Eritrea was among the ten countries in the WHO Africa region that have achieved MDG4 in 2015, by reducing under-five mortality by two-third. If current trends continue, Eritrea is also one of the countries that are expected to achieve under-five mortality SDG target before 2030.
The prevalence of HIV in the general population was 0.93% in 2010. At this time HIV prevalence (in ages above 15) is estimated at 0.6%. Moreover, in malaria control, Eritrea is working towards pre-elimination phase. From 1999 to 2020, malaria-caused death was reduced by 98%. As a result, HIV and malaria prevalence has not only reduced to the lowest level, but are on the elimination phase.
But this doesn’t mean nothing remains to be done in controlling communicable diseases. Although most of the common communicable diseases have been significantly reduced or eliminated, some hygiene-related diseases continue to pose health risks. By gaining momentum from what has been achieved, the plan is to pay due attention to controlling and preventing communicable diseases. Moreover, the coronavirus pandemic has taught countries that communicable diseases can appear anytime and cannot be ruled out.
On the global level non-communicable diseases have been on the rise and caused 71 percent of deaths last year. Similarly, the trend is evident in Eritrea as the prevalence of non-communicable diseases and injuries are increasing, already posing a challenge to our health service delivery.
There are now emerging issues related to communicable and non-communicable diseases which include cardiovascular diseases, cancer, respiratory diseases, psychiatric conditions, congenital anomalies leading to double burden of diseases’. Road traffic injuries are high, mainly affecting the productive and young population, with increasing mortality levels over the years.
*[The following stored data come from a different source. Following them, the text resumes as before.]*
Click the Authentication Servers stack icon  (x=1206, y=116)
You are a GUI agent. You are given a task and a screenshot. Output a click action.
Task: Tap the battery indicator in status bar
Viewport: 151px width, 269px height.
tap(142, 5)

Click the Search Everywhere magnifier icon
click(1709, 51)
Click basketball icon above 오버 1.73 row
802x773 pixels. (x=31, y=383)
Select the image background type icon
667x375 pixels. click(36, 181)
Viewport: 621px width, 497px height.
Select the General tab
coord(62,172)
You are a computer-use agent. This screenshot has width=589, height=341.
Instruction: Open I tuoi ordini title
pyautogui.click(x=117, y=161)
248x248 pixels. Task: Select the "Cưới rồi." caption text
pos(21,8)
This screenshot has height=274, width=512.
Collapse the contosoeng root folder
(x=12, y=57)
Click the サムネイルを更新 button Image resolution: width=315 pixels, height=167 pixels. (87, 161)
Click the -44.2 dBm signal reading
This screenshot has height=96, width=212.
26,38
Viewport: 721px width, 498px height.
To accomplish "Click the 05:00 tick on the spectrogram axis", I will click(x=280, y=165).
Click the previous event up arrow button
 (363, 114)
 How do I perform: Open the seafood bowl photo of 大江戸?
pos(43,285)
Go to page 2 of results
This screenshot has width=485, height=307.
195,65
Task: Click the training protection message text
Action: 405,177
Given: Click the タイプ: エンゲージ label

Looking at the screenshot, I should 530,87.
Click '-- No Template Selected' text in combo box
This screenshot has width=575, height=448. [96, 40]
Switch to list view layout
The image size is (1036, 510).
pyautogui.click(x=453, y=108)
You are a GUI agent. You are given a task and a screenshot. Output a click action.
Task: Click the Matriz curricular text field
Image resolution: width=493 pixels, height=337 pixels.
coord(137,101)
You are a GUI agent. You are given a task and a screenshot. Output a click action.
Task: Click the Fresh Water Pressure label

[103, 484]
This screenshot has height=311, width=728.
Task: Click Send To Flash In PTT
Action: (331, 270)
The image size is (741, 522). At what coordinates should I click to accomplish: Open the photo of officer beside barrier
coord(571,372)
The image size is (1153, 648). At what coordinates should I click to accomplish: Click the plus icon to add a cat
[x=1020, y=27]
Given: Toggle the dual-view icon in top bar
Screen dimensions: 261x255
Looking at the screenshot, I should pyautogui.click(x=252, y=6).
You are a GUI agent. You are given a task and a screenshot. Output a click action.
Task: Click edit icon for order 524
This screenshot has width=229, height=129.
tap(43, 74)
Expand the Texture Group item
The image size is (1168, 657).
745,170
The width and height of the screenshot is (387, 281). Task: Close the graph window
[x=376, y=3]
There is no evidence of reductions in the trend of these diseases. On the contrary, malaria, tuberculosis and HIV-AIDS and pregnancy and delivery related deaths are projected to be retained at the current level or be reduced.
A life course approach is one of the methods the NHP- 2021 will work on to achieve a secure health for all citizens in all ages. This method is aimed at giving treatment starting from pregnancy, during the early childhood, adulthood to aging. The risk of non-communicable diseases increases with aging and other causes and a life course approach reduces this risk.
NHP-2021 aspires to increase not only the number of health facilities but also the quality of service provided. This is measured by the competence of health professionals, capability of health institutions and facilities, quality of medicines and medical instruments, demand and usefulness of health services, health policies, directions, plans and their implementation, capability of controlling and informing systems, administering, researching and studying.
The MoH has been working not only in expanding health service coverage but ensuring a clean and quality health service. It is important to acknowledge that a clean and quality health service is not a specific time target but a continuous process.
The third Sustainable Development Goal (SDG-3) of the UN is aimed at achieving “health and wellbeing for all citizens in all ages.” This has been primarily a mission of the MoH and is included in the NHP-2021. The fundamental aim of this goal is to achieve UHC by strengthening the health system at all levels (health facilities infrastructure, health professional training, medical supply, quality services and information systems).
The MoH will work in cooperation with other stakeholders to achieve the SDG goals directly related to the health and wellbeing of citizens. It will endeavor to respond to the Eritrea’s Vision to become a nation that is economically, politically, socially, culturally and psychologically well developed by building a resilient health care system.